The Japanese is easily readable and features furigana for every word so you’re able to search up the words that you don’t know yet. Even if you know the basics of Japanese I’d say you’ll be able to understand a good portion of this game. Don’t be too afraid about being stuck, either, because there are waypoints on every location you need to go to.
I’d recommend this game if you like relaxing RPGs or exploring open areas and need a game that’s easily understandable for beginner-intermediate learners.
You can get the first game for around $10 on amazon (but you NEED a Japanese 3DS to be able to play it) here https://www.amazon.com/Yokai-Watch-Nintendo-3DS-Japanese-Version/dp/B00CDIHUE6/
Another game I’ve been playing recently is Ni no Kuni on the DS.
If you’re like me and never knew this game came out on the DS, don’t worry! It only ever released in Japan, with the PS3 port/remake coming out in the US.
It’s another Level 5 game (makers of Yokai Watch) so the Japanese is usually pretty simple. I recommend this game if you’re into turn-based RPGs and Studio Ghibli, as they’re the ones that animated the cutscenes among other work for this game.
Also, it comes with a physical book that you need to use to play the game. This surprised me, but the game forces you to find the way to draw runes in the book before you can use them.
Here’s an example of what I mean. You need to draw those symbols on the DS screen to be able to use certain powers. It’s a really cool gimmick in my opinion. Plus, the book is full of cool drawings and Japanese!
You can find this game for 20-30 dollars on ebay, amoung other used game store websites.
Okay… Time to get something off my chest…
I’ve been obsessed with the show The Bachelor: Japan recently… Don’t judge me, okay!
I’ve never watched other versions of The Bachelor but from what I can imagine this show has the same premise: Many women compete for a proposal from one man.

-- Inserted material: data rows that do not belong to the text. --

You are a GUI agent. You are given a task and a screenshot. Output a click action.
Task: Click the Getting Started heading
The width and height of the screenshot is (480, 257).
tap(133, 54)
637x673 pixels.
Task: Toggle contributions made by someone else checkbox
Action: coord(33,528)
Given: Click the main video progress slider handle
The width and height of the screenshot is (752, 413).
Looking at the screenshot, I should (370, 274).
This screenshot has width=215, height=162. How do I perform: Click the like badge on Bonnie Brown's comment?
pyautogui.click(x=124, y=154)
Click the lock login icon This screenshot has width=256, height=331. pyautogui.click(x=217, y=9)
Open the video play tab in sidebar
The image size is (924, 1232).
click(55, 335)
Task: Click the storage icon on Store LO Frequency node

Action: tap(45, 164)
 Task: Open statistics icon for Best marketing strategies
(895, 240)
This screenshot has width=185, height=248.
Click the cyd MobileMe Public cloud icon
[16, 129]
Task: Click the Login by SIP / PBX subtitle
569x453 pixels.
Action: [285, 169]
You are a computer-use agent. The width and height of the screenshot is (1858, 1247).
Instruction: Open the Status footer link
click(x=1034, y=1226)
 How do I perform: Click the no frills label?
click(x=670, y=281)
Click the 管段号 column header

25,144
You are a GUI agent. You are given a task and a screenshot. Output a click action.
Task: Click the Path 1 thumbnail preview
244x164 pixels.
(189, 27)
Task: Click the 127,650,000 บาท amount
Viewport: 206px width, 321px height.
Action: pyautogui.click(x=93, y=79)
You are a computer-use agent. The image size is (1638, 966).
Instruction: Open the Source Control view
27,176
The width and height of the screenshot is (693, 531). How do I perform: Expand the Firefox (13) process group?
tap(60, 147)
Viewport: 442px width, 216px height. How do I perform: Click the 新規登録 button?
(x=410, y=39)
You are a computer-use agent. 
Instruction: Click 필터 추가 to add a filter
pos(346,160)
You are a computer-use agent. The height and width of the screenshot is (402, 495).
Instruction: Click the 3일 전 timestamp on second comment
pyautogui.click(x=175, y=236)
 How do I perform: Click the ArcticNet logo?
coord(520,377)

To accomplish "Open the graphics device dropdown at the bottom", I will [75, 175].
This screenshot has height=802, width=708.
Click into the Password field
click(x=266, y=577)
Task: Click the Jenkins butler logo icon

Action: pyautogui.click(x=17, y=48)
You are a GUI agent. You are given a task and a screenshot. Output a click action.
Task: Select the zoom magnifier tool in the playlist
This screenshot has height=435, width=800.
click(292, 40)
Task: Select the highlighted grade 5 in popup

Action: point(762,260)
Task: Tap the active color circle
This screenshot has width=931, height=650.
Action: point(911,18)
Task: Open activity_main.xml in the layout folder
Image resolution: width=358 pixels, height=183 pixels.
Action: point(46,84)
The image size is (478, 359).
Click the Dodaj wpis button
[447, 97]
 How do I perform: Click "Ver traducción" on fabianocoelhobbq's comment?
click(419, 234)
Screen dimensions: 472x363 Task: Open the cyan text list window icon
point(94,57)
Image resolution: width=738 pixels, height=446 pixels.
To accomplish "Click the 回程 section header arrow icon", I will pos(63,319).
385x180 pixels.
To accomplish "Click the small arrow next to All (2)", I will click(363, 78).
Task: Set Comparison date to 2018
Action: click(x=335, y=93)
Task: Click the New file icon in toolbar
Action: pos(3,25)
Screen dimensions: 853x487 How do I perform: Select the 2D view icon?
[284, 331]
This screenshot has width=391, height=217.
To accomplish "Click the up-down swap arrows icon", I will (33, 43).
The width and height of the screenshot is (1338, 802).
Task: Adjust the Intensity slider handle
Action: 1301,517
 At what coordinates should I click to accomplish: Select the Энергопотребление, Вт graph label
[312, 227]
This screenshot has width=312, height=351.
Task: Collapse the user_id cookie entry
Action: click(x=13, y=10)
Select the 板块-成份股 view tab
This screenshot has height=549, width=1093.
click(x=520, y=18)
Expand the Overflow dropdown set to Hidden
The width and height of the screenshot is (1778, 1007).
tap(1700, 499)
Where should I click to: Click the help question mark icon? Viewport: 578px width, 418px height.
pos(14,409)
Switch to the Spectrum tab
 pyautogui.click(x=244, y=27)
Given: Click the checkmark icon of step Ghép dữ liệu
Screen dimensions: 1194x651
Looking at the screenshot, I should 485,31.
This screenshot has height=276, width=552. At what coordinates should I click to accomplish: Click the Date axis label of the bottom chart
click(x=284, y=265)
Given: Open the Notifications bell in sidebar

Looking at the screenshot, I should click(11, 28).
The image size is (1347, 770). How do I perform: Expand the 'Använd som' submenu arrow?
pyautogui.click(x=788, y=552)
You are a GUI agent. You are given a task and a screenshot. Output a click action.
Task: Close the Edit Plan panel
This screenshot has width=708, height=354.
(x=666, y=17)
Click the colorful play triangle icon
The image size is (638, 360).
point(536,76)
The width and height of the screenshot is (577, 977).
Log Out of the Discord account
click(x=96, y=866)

At the end of each episode is a “rose ceremony” where women who receive roses will make it to the next stage while those who aren’t as lucky leave the show.
This show is available on Amazon Prime (only in Japan, so you’ll have to use a VPN to access it if you’re not there now) and sadly doesn’t feature subtitles of any kind but it’s still totally worth watching.
My Japanese skill level is nowhere near the level needed to understand everything that’s said, but this show doesn’t need understanding of the language. Context and reactions are so easy to understand that it makes this show really easy to watch. I showed a few parts to my parents and they were able to easily understand what was going on, even not knowing a single word of Japanese (well, except for domo arigatou, but that doesn’t really count).
Here’s a video of the bachelor meeting one of the more interesting characters:
See how fun it is!? The show is ridiculous and definitely worth a watch, especially if you’re into reality/competition shows and/or trash TV like I am and want to get used to hearing Japanese at the same time.
I bought the full version of the iOS app Japanese Level Up / Jalup.
I works quite well to put some vocab in sentences. What was missing was the mnemo sentences you can find in Remebering the Kanji. Then I discovered Uchisen with is the perfect companion for me!
As soon as I will be able to, I will watch things in Japanese on Netflix using the language learning addon that displays both languages subtitles.